Buenos Aires 7 x Curitiba 2

Em Buenos Aires 7% da população utiliza a bicicleta como meio de transporte, segundo a União dos Ciclistas Urbanos da Argentina. Em Curitiba menos de 2% (IPEA 2011). Isto quer dizer que mais do que o triplo de portenhos usam o saudável veículo como meio de transporte. É de lá que nos escreve o Gil Caruso, cujo texto segue abaixo.

Faz alguns dias eu e Luísa chegamos de bicicleta em Buenos Aires. Foram três meses de pedal pelo litoral sul brasileiro e toda a costa uruguaya. Temos um blog onde colocamos discussoes, relatos e fotos da viagem que pretende ir até Ushuaia: cicloterras.wordpress.com

Quando chegamos aqui, nao vi quase nada de bicicleta perto do terminal Retiro, apesar de todos os trens e metros terem dois vagoes para transportar as magrelas. Andando pelo centro, san nicolás, san telmo, começamos a sentir a presença. Quando paramos numa praça, avistei um posto de bicicletas públicas. O sistema é totalmente gratuito e as bicicletas estao em bom estado. Apesar de ter iniciado há uns anos segundo me disseram, o projeto ainda é incipiente, pois muitas das bicisendas centrais nao levam a lugar nenhum e vi outras com menos de 100m de comprimento.

Porém, nas grandes avenidas a bicicleta é parte do trânsito. Há faixas preferenciais (nao exclusivas) do lado ESQUERDO em todo seu comprimento (dezenas de quilometros). A escolha é para nao atrapalhar os ônibus, estes sim vao devagar pela direita. E me parece ilusao ficar usando comparativos como mais rápido, mais devagar. Nessas grandes avenidas (nao há nada parecido com isso em curitiba) o trânsito é bastante homogêneo, tirando o transporte coletivo.

E nao é só a bicicleta que é parte do trânsito. Os pedestres também. Quando um semáforo abre, o pedestre raramente olha se algum carro vai entrar, ele se impoe. E nao é porque há um pedaço de papel amparando ele caso morra atropelado e sim porque ele sabe que ninguém é burro o suficiente para atropelar uma pessoa de propósito. Isso também funciona em Florianópolis onde morei toda minha vida.

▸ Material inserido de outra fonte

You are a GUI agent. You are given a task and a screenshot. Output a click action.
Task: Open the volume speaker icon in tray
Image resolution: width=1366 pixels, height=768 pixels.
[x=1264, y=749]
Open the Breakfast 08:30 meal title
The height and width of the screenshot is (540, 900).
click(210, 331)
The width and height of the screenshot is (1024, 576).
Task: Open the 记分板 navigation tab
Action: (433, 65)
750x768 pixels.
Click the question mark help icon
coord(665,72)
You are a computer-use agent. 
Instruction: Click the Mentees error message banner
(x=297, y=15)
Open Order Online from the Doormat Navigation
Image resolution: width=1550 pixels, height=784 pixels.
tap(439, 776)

Temos pedalado pela cidade e mesmo com o trânsito intenso (muito pior e numeroso que Curitiba) seguimos tranquilos, ainda mais por nao ter que competir com os onibus (em curitiba, seguidamente corremos esse risco andando mesmo pelas vicinais no bordo direito e eu quase fui pro saco 2x).

Fica o exemplo concreto.

Os sábios do grande código verdadeiro que se cuidem, tem mais gente pensando.